Volunteer wears 'Earth Hour Every Hour' t-shirt at Earth Hour global launch in Singapore, March 2, 2011. (Photo by WWF/ Michelle Corsi)
"Through the symbolic act of switching off our lights for one hour on Saturday 26 March from 8:30 to 9:30 pm we will collectively send our clarion call for change around the globe. Please, political leaders and captains of industry, we implore you. Take action against climate change NOW."
"Later this year South Africa hosts the crucial COP17 climate change conference," said the Archbishop. "Let's show the world what we can do."
People in 133 countries and territories are expected to switch off their lights. In a series of video messages posted to YouTube, world leaders have pledged their support for what organizers are calling the world's largest voluntary environmental action.
Colombian President Juan Manuel Santos invited Colombians to turn off the lights for Earth Hour and to take action for the environment every day, every hour.
"We cannot put off any longer saving the planet nor cut back on our efforts to ensure its sustainability," said President Santos. "These 60 minutes without lights, between 8:30 and 9:30 at night, will be a symbolic act but also a reminder that every day, every hour in our normal lives we can turn off the lights we don't need, disconnect those appliances when we're not using them, save water and think on how to save the planet.
UK Prime Minister David Cameron has pledged to make the coalition Britain's "greenest-ever government" in the fight against climate change.
"Sharing responsibility holds the key to fighting climate change," Cameron said. "It will be the choices we make as individuals which will mean the difference between success and failure."
"That's what Earth Hour is all about," the British leader said, "millions of people all over the world coming together to switch off their lights, tackle climate change and protect our natural world. It is a huge symbol of global solidarity, an inspiring display of international commitment."
The cast rehearses for the making of the Earth Hour Global 2011 television commercial at Fox Studios, Sydney Australia (Photo courtesy Earth Hour)
Australian Prime Minister Julia Gillard vowed that she will go beyond the hour by, "doing everything in my power to deliver a carbon price."

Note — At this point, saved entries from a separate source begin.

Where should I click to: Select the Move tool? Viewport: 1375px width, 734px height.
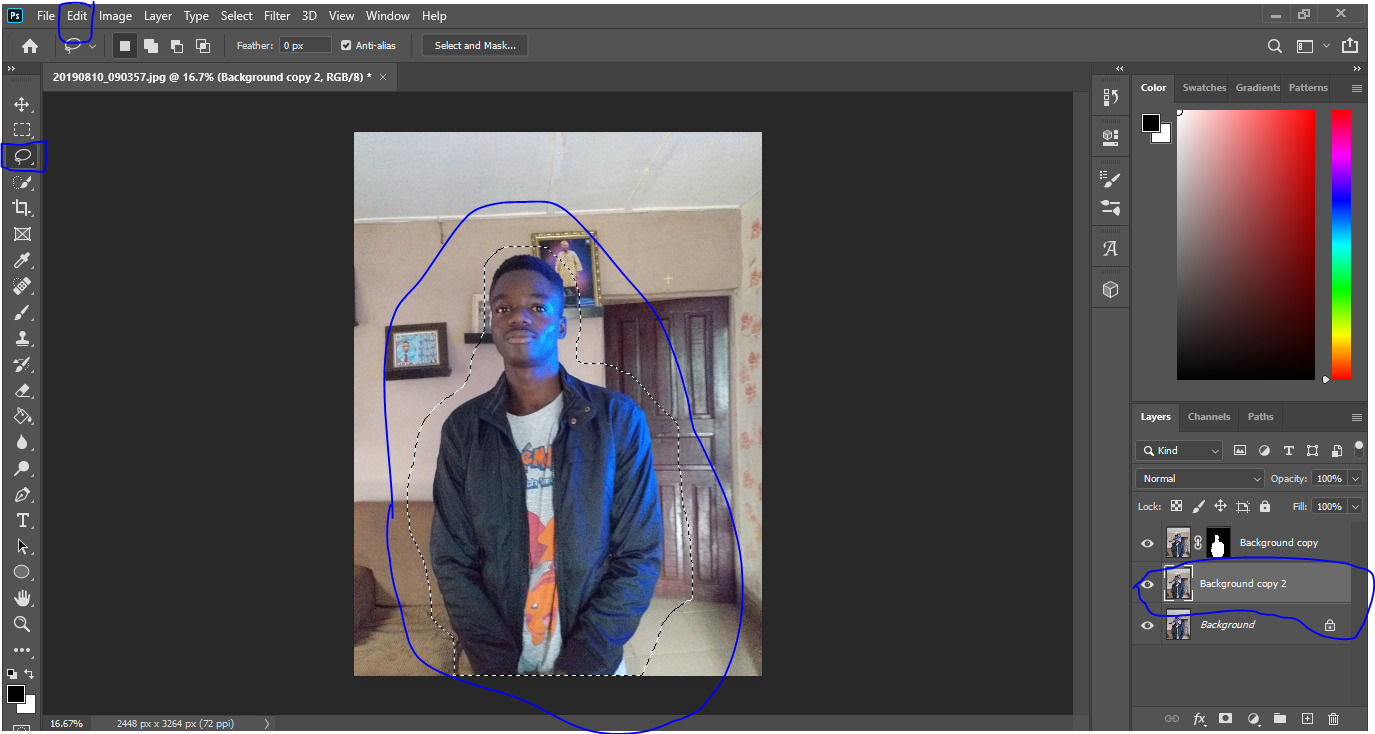coord(22,103)
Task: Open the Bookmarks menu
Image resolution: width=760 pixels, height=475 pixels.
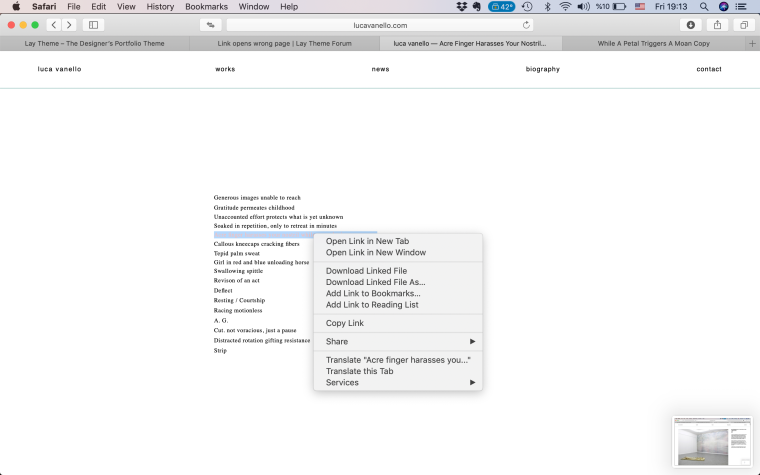Action: (x=206, y=7)
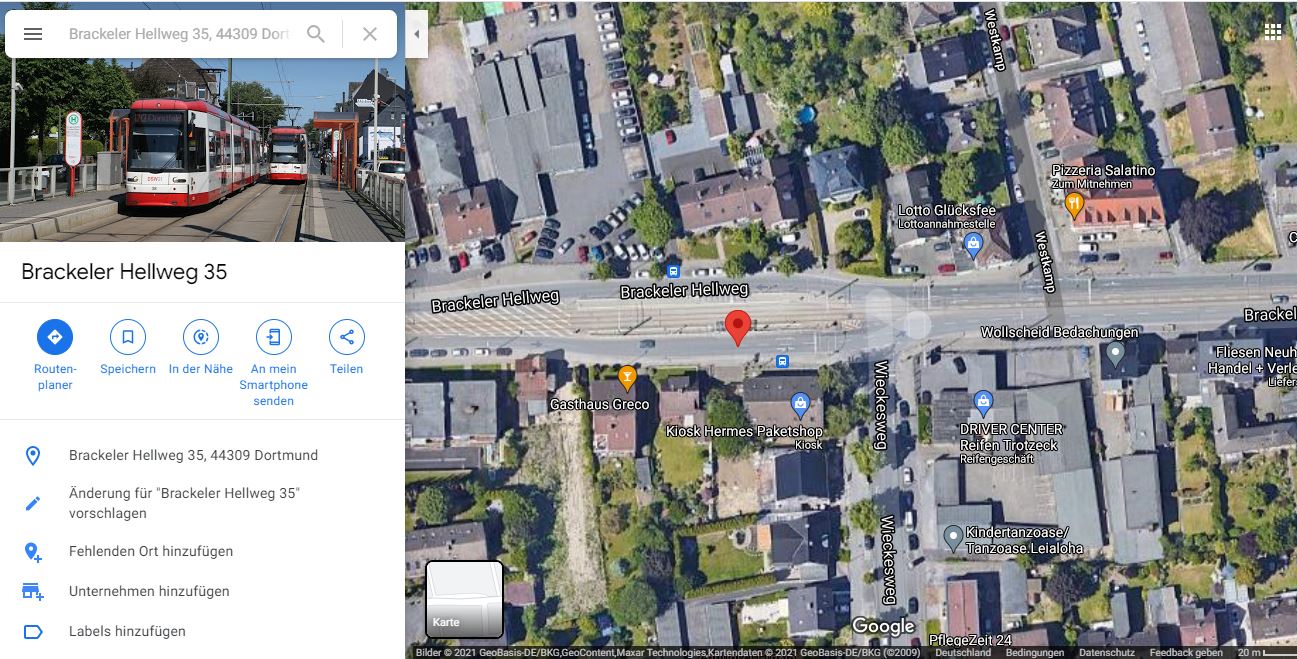
Task: Switch to Karte map view
Action: point(464,599)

"I believe 2011 is the year Australia will choose action," Prime Minister Gillard said from Parliament House Canberra, one of the landmarks that will go dark for an hour this Saturday. "Everyone taking part in Earth Hour this year is helping make sure this is so."

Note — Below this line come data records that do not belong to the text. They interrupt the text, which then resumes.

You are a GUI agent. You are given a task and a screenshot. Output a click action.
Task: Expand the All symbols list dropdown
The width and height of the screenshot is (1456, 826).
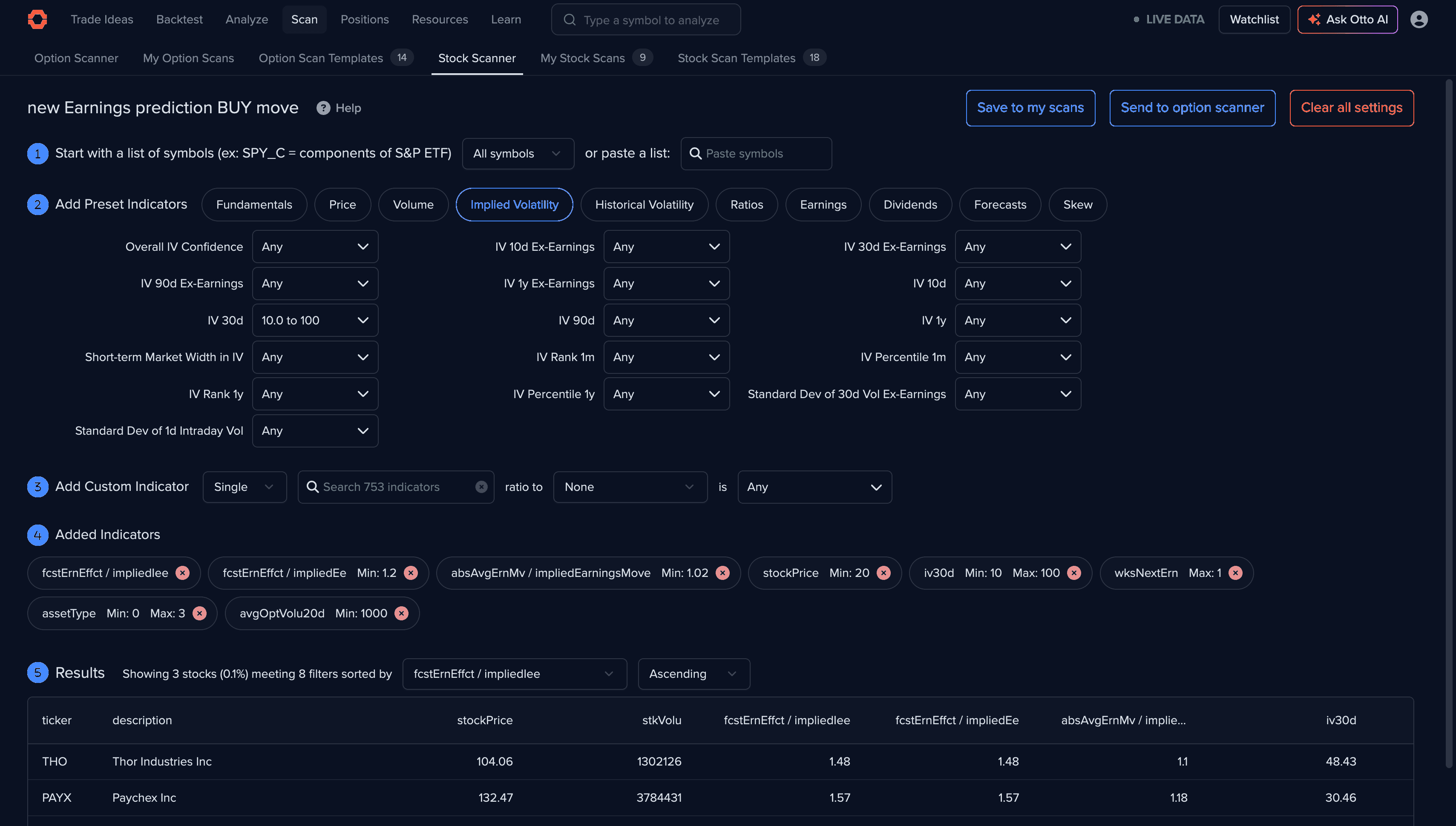pos(518,154)
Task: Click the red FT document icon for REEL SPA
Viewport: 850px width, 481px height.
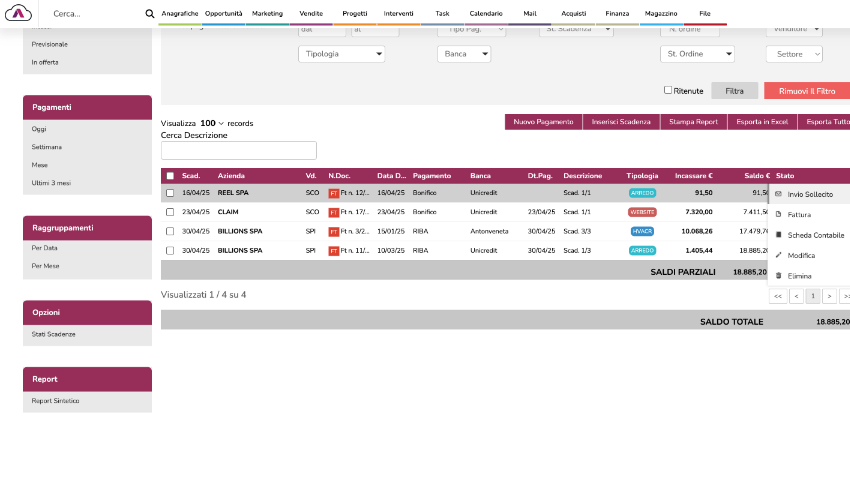Action: click(x=334, y=193)
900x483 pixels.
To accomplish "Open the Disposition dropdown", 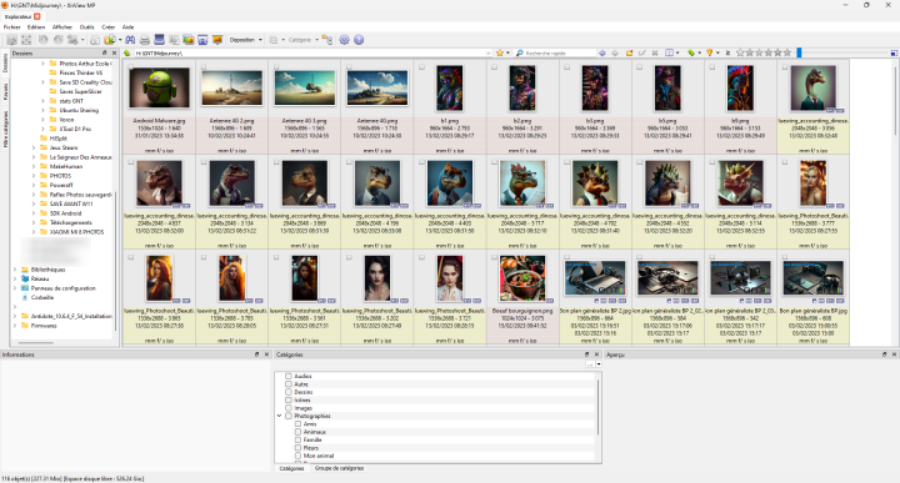I will click(244, 40).
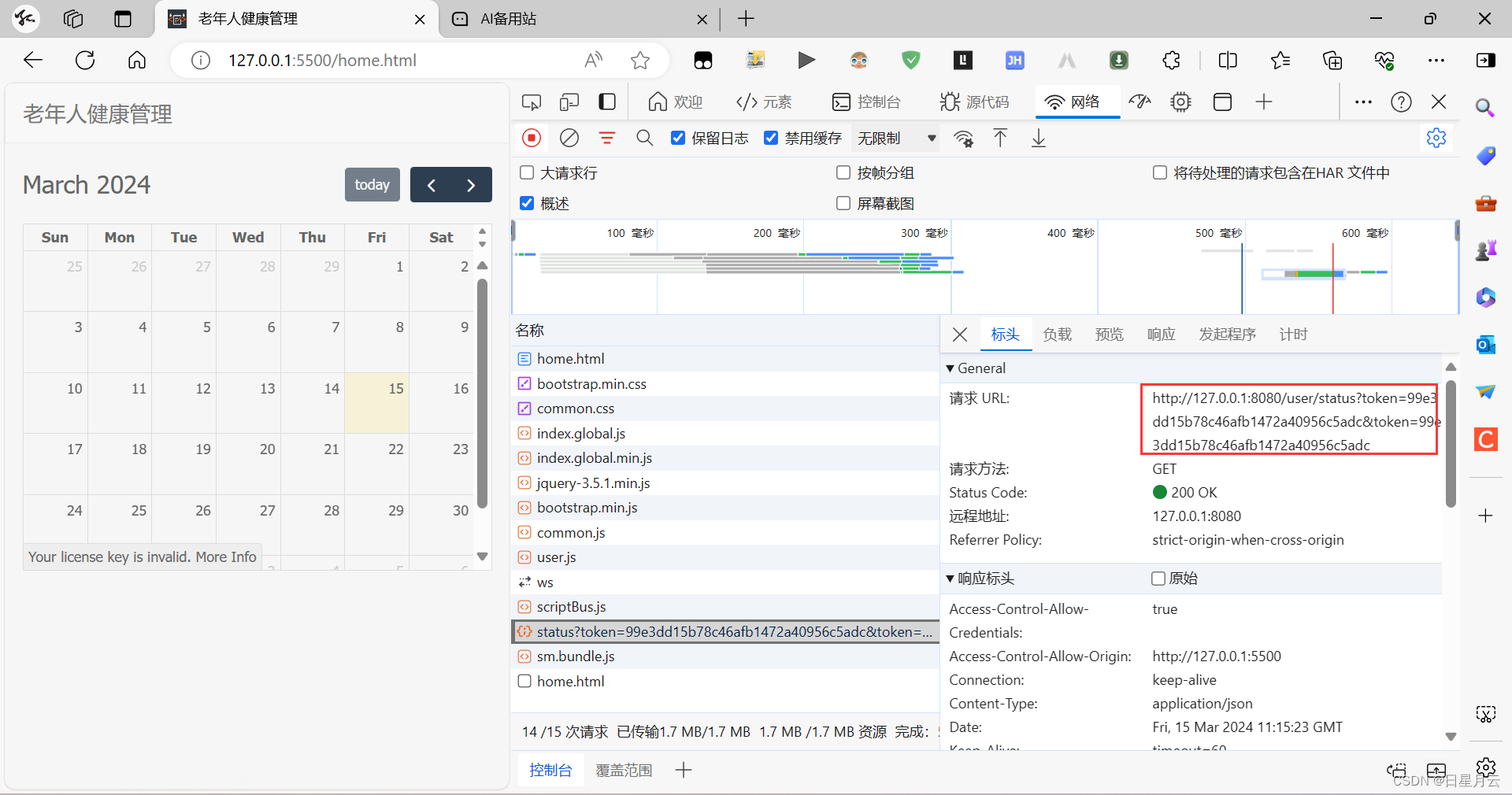Clear the network log
The width and height of the screenshot is (1512, 795).
pos(569,139)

"The simple and powerful idea of switching off lights for an hour to drive action on climate change began in Sydney and has been embraced around the world," Gillard said. "Earth Hour has become a special symbol of determination of so many people to make a difference."

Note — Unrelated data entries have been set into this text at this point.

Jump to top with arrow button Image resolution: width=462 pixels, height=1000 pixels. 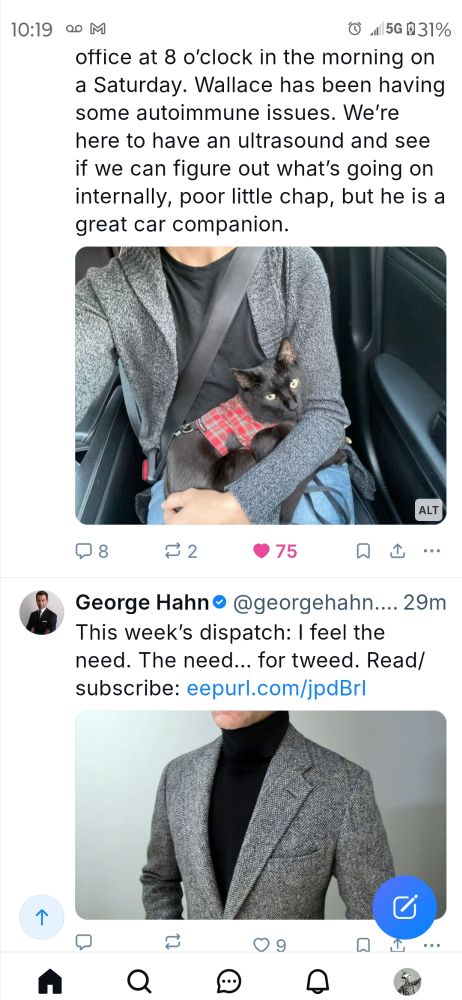(41, 917)
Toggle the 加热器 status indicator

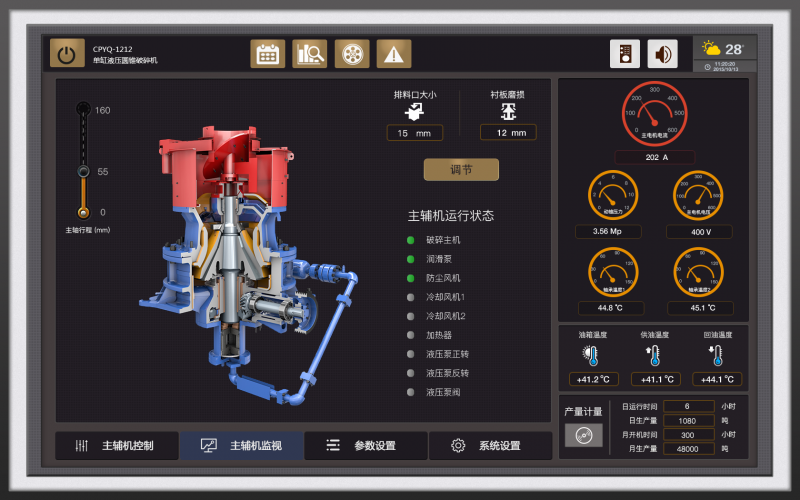pyautogui.click(x=410, y=335)
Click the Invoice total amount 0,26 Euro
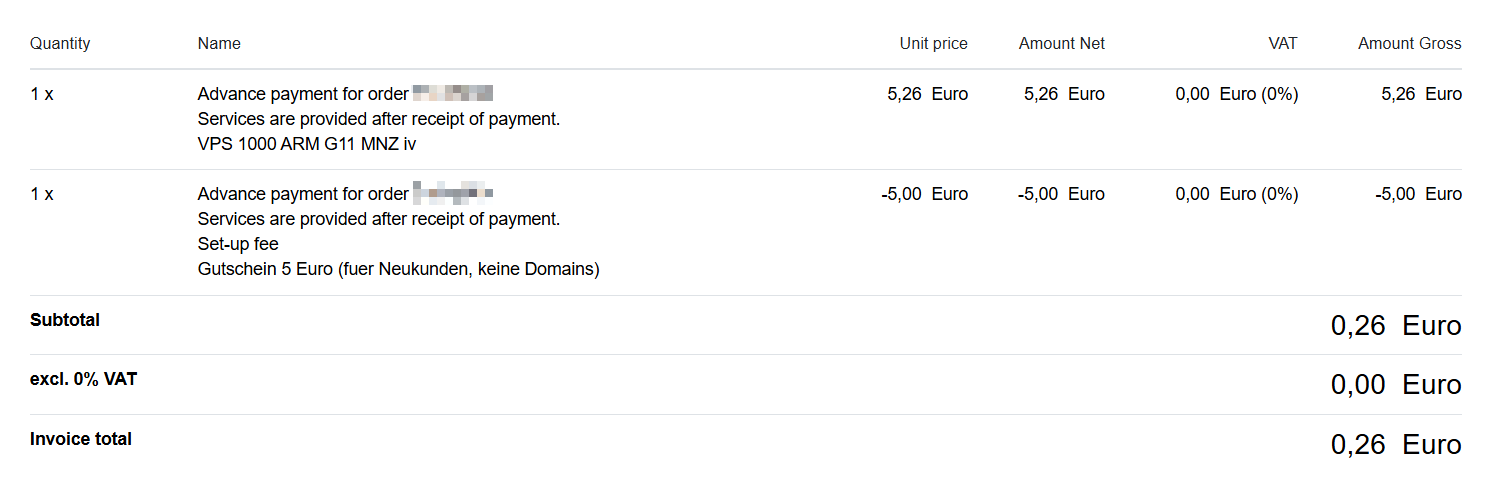Image resolution: width=1495 pixels, height=491 pixels. click(1396, 445)
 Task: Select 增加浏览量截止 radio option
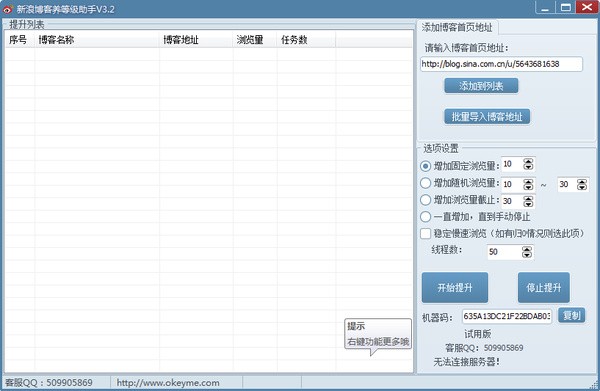[425, 200]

The global conservation organization WWF today announced the launch of the official Chinese-language theme song of Earth Hour 2011, "Turn off the Light," written and performed by Chinese musical duo and WWF Earth Hour China Ambassadors Yu Quan.
The melodic soft pop song urges governments, businesses and individuals everywhere to "Turn off the light; let's make the change" by creating resonating mental images of the beauty of the planet, and the beauty within people when they protect the planet.
"It is a new experience for WWF to be able to communicate the messages of Earth Hour, of turning off lights and making one change for the planet, through song," said Jim Gradoville, chief executive with WWF China.
Hai Quan, one-half of the musical duo, said, "It was a privilege to write 'Turn off the Light' for WWF's Earth Hour campaign. The song comes from the heart. Our lyrics mention polar bears, and your heart lighting up when you help the Earth because those are things we think about and have experienced. We care deeply about the environment, and as musicians, one of the best ways we can protect it is through our craft's ability to reach and touch people."